私は親戚筋から婿をとって、その相手とともに跡を継ぐことが決まっていた。
両親が婿にと考えていたのは、私の従兄弟。
私の叔母――私の父の妹で、都近くの男爵家に嫁いだ――の二番目の息子が年回りもよく、次男ゆえに継げる爵位もなく、ちょうどいいから、と。
でも、私には大好きな幼馴染がいた。
従兄弟との話を持ち出されたとき、初めて恋を自覚した私は、幼馴染へ素直にそれを告げた。
それまで、幼馴染とのあいだに隠しごとなんてしたことがなかったから。
幸運なことに、幼馴染も私のことがずっと好きだった、と言ってくれた。
「でも今の僕では、男爵に許していただけるとは思わない。僕は、賢者の資格を得て、改めてあなたとご両親に結婚を申しこもうと思ってる。そのために、もうずっと研究を続けてるんだ」
賢者というのは、国が認めた優秀な魔術師に与えられる称号で、一代かぎりではあるけど、男爵位に相当する。
「私も、あなた以外とは結婚したくない。両親には私からも話してみるわ」
幼馴染の彼も、じつは父の血縁なのだ。
ただ、三代ほどさかのぼる必要があって、かつ、今はあまり裕福でなく平民の身分になっている、というのが枷で、両親の考える婿候補から漏れたように思う。
私はすぐ、両親に相談した。
貴族籍になくうしろだてのない幼馴染では、領地への利点は少ないかもしれない。でも彼はこの領地で育ち、私のこともこの土地のことも、よくわかってくれている。
私は本当は彼と一緒にいたい。無理ならば、平民になってでも。
私のことをよく見ていたらしい母は、こうなることを予想していたようで、あっさりうなずいてくれた。
父も薄々は感じていたようだけど、私から言われて、田舎の領地のことを知らない都会育ちの甥と、将来の賢者とを天秤にかけたらしい。

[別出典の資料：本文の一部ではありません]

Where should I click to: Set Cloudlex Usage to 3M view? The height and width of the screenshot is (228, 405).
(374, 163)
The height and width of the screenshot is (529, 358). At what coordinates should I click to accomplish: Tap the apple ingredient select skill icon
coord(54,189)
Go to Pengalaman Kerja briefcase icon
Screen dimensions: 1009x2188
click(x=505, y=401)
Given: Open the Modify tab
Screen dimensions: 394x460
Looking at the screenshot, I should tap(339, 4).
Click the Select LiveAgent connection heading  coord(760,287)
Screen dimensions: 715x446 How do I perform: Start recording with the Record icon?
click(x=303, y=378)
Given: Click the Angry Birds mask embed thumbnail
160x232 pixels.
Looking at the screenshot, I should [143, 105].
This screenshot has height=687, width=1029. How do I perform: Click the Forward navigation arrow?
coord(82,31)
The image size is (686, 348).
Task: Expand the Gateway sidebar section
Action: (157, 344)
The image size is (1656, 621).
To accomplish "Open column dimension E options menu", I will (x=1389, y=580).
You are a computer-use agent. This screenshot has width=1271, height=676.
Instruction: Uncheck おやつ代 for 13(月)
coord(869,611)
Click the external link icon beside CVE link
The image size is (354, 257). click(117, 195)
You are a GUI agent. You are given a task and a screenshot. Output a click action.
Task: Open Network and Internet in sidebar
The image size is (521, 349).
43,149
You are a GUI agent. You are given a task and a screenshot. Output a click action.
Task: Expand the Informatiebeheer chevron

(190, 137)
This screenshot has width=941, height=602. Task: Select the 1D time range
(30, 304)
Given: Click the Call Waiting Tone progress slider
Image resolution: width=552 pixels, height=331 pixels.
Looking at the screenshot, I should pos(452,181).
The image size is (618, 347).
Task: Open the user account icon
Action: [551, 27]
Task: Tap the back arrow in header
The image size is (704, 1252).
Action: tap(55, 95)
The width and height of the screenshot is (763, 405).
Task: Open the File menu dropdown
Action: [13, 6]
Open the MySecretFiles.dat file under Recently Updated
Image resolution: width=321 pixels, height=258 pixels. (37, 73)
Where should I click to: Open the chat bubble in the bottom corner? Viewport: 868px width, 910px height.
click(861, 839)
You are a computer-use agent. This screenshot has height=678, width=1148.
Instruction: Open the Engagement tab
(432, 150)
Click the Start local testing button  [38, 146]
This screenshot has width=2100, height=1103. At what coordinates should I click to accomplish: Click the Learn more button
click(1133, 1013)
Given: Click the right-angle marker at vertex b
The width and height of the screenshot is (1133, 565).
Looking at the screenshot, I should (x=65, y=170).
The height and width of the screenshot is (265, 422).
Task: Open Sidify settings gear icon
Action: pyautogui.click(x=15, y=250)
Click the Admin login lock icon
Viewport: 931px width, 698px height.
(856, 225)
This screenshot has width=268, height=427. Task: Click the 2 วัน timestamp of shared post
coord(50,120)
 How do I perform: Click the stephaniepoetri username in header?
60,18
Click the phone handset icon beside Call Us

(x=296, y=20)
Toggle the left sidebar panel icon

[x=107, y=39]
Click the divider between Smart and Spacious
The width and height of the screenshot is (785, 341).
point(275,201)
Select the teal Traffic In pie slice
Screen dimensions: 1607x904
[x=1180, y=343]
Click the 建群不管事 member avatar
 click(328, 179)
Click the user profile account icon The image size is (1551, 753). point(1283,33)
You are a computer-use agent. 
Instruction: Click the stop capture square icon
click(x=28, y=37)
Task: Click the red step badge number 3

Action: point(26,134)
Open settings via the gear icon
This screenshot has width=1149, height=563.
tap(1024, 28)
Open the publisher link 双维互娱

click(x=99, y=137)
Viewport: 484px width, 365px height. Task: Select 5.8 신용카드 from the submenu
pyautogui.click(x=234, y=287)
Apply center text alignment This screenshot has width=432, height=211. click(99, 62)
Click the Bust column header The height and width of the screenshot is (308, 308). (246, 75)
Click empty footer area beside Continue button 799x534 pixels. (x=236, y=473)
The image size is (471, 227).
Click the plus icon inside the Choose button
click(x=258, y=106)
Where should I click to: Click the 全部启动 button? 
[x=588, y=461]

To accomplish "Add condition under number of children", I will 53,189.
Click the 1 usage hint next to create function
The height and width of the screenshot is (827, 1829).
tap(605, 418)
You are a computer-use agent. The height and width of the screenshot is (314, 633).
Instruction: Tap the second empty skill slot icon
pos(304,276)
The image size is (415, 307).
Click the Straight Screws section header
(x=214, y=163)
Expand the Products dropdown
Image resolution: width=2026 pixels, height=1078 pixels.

「ふむ。どこの領も賢者には助けられている。賢者ならば悪くない。それでマグダレーナの希望も叶うのなら、さらに良い。わかった。良いだろう。彼を婿候補にするとしよう。……どうしても難しいとなったら、マルガレータもいるしな」
父は妹のことまで持ち出して、私の望みを肯定してくれた。
従兄弟との話が本格化する前だったので、今、先方に断りを入れたところで、何の問題もない。
もし彼が賢者の資格を得られなくても、私が平民となって嫁ぐなら、それでもいい。平民となっても、妹を支えて、領地を支えてくれればよい。
幼い妹が婚約を決める時期まで、まだ十年以上ある。
それまでに結論を出しなさい、できるだけ早いほうがマルガレータのためだが、と言って、両親は私の願いを通してくれた。
以降、従兄弟との話は無くなって、私は婚約者なしのままの日々を送ることになった。
私は、両親の仕事を手伝うかたわら、幼馴染の彼が必要とする資料を借り受けては写本したり――領都の書庫が充実し、魔術を学ぶ子どもが増えるという副次効果があった――、
人づての紹介を繰り返しては、彼の研究に興味を持つ賢者を探し当てて、領地に招いてみたりもした――幼馴染の彼以外にも、見どころのある子どもが何人か見出されて、教育を受けることになった。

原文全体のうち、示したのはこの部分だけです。